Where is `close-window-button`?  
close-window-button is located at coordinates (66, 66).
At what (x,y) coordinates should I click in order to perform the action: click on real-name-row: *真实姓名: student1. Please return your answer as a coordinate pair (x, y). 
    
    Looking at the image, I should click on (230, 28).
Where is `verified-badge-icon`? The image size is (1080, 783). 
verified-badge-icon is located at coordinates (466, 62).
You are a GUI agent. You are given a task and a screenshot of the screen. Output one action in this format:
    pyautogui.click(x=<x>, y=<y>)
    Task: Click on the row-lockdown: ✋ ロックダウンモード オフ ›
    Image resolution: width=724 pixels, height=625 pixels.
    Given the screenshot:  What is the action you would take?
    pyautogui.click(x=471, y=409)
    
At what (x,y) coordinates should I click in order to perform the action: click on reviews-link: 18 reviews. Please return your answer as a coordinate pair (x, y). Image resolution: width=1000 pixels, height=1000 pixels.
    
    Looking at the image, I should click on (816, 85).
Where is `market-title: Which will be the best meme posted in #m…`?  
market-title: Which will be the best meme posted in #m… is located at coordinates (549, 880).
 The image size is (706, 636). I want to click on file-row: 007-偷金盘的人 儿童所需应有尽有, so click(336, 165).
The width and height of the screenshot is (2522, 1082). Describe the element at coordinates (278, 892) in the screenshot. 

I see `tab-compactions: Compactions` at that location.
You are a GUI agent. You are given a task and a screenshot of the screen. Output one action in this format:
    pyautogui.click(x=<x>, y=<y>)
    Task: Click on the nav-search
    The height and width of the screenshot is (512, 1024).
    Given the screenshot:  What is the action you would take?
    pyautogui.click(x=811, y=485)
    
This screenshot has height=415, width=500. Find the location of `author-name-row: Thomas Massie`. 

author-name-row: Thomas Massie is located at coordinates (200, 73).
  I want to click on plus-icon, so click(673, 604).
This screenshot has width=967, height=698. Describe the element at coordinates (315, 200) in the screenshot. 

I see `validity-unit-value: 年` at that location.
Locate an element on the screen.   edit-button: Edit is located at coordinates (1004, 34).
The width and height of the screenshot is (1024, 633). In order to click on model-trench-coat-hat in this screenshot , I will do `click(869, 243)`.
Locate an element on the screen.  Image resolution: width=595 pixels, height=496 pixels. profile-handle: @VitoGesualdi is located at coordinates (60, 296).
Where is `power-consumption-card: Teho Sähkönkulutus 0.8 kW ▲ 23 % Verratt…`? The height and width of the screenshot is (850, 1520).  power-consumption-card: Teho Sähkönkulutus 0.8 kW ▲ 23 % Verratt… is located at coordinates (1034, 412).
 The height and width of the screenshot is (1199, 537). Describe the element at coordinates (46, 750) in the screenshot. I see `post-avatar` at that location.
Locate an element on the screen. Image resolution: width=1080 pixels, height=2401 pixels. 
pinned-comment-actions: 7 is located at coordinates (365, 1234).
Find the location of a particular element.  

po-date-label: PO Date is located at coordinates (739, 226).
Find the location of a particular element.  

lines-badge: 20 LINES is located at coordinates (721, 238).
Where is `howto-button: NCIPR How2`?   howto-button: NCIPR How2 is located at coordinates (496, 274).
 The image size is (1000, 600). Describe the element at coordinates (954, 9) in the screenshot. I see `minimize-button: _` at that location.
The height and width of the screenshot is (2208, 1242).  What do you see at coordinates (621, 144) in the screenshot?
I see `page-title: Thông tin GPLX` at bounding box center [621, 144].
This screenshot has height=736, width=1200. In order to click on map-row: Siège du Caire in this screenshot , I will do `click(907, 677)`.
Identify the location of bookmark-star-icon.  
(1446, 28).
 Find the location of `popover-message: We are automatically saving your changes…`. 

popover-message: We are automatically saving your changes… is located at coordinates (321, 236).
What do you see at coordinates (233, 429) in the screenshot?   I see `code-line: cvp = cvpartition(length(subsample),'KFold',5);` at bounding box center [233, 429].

==*==

Write out the rows from the line containing "is (1080, 783)." through the line containing "verified-badge-icon is located", reproducing them character for character.

Solution to the problem »
Where is `verified-badge-icon`? The image size is (1080, 783). 
verified-badge-icon is located at coordinates (466, 62).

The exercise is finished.